Abgrenzung ist gewünscht

Und auf einen frischen Anstrich. "Viele Jugendliche haben sich bunte Farben gewünscht", beschrieb die Bibliothekschefin ein Erscheinungsbild, das sich zukünftig erheblich von den übrigen Räumen abgrenzen dürfte. Doch nicht nur die Farbgebung soll eine Trennlinie ziehen. "Wir möchten die Jugendbibliothek schon weitgehend zu einem separaten, eigenen Bereich innerhalb unseres Hauses machen. So sollen Nutzer dort auch die Möglichkeit finden, sich ein Stück weit zurückzuziehen", erklärte Bütow.

Nach den ursprünglichen Plänen, die sie im Zusammenspiel mit der Jugendbibliothekarin Anna Radtke hegte, wäre die Abgrenzung zum Rest der Medienstätte noch erheblich größer ausgefallen. "Denn eigentlich sollte der Jugendbereich in der früheren Dichterwohnung im Dachgeschoss unserer Bibliothek entstehen", blickte Bütow zurück.
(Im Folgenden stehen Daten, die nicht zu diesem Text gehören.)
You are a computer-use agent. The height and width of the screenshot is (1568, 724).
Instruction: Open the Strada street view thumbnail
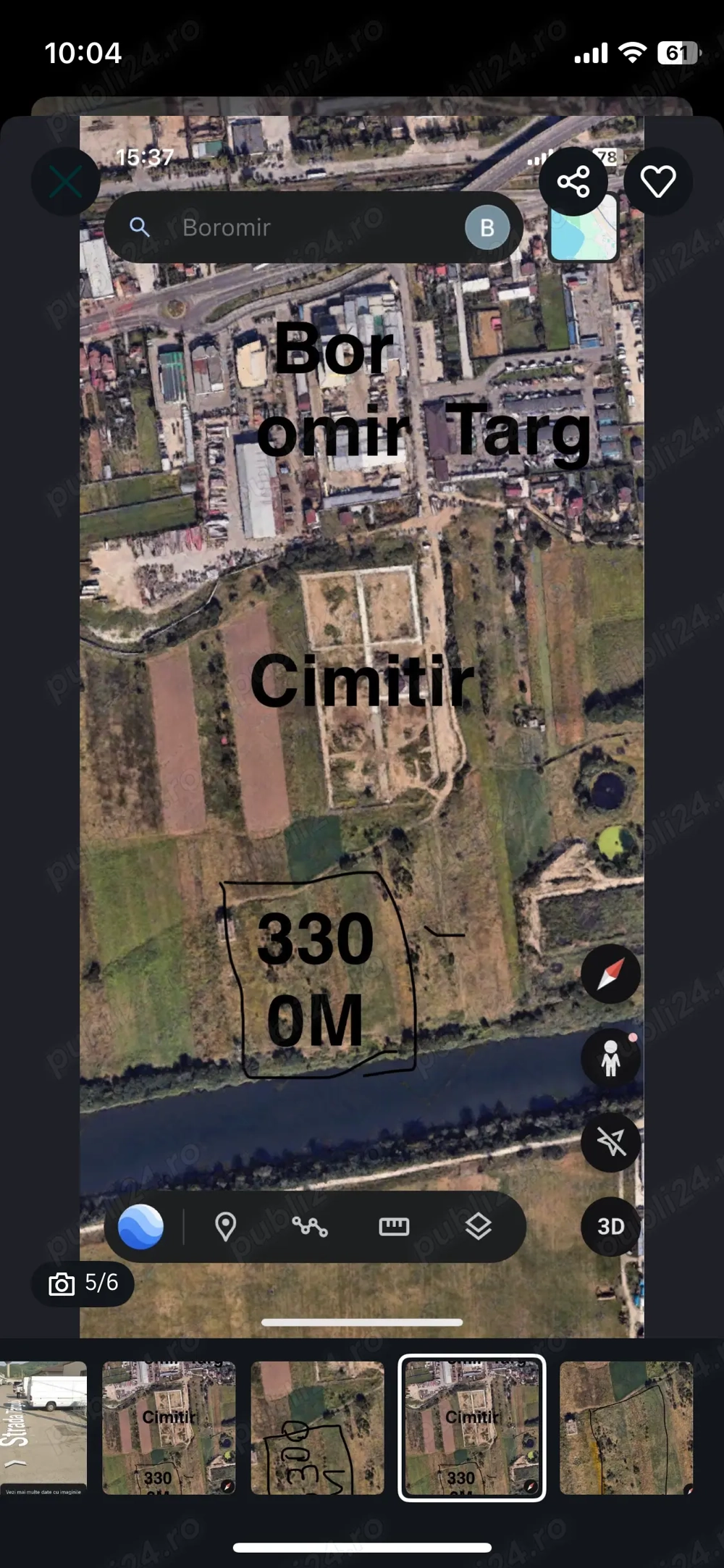(x=43, y=1427)
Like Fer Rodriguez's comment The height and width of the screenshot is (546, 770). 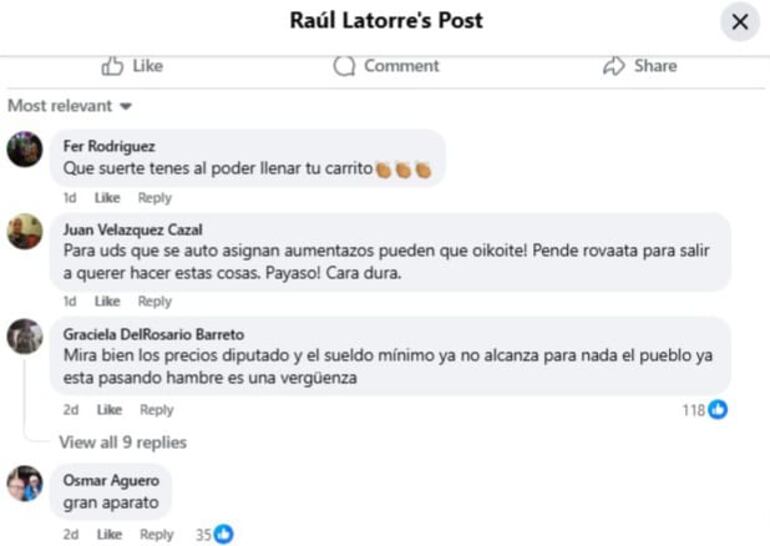pos(107,198)
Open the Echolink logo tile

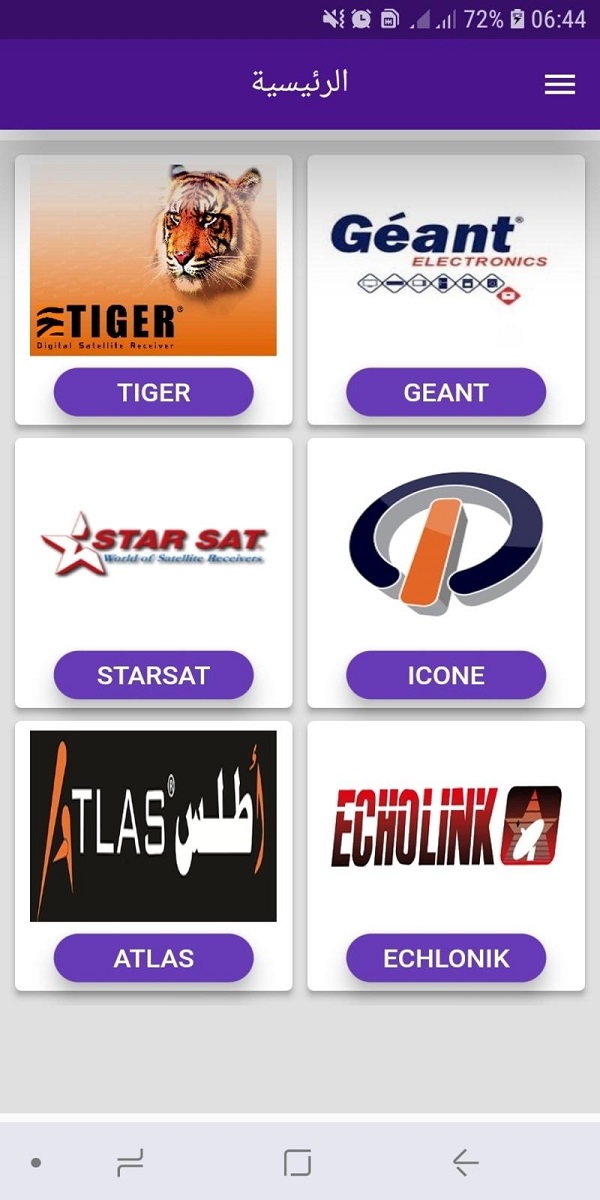(446, 826)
Vier Jahre lang verfolgten die "JuBib"-Entwicklerinnen diese Option, ein Schreiben aus dem Stendaler Landratsamt besiegelte aber Mitte 2014 das endgültige Aus. Fachleute aus der Kreisbehörde hatten zahlreiche Auflagen angemahnt, die bei dem Umbau der Dichterwohnung erfüllt werden müssten. Die Auflistung, die von der Einrichtung eines zweiten Rettungswegesüber neue Türen bis hin zu einer Alarmanlage reichte, sprengte den Rahmen der zur Verfügung stehenden Finanzen.
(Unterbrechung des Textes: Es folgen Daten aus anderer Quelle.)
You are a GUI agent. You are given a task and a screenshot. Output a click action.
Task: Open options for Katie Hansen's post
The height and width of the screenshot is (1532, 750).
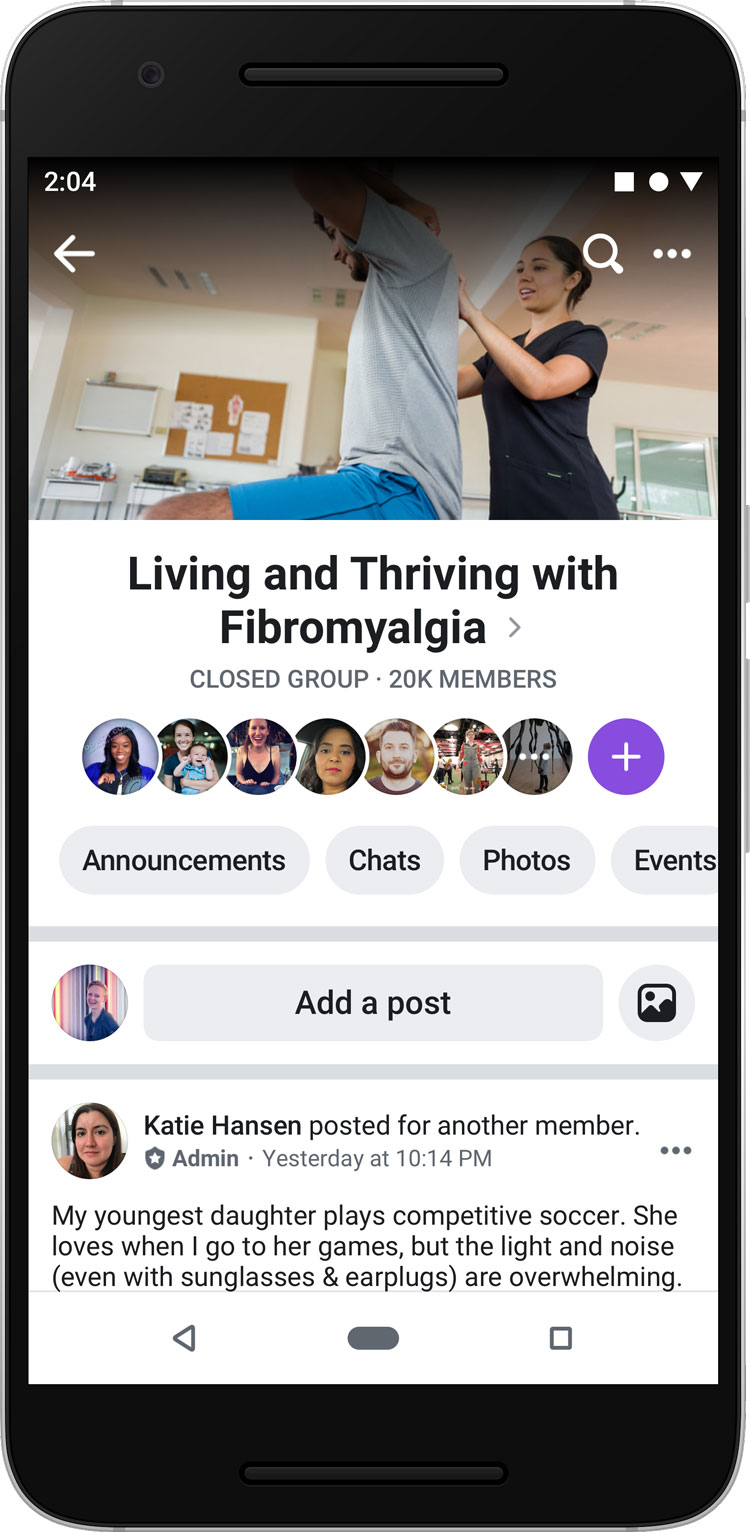(676, 1151)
Durch den Schwenk hinüber zum bereits vorhandenen Jugendbereich können aber sämtliche Mittel tatsächlich in die Aufwertung des Begegnungsortes fließen. Für die Kommune kommt die Investition außerordentlich günstig: Rund 15500 Euro hat die Medienstätte in den zurückliegenden Jahren als Preisgelder oder von Sponsoren zusammengetragen, um die Stadt- und Kreisbibliothek für Jugendliche noch attraktiver zu machen.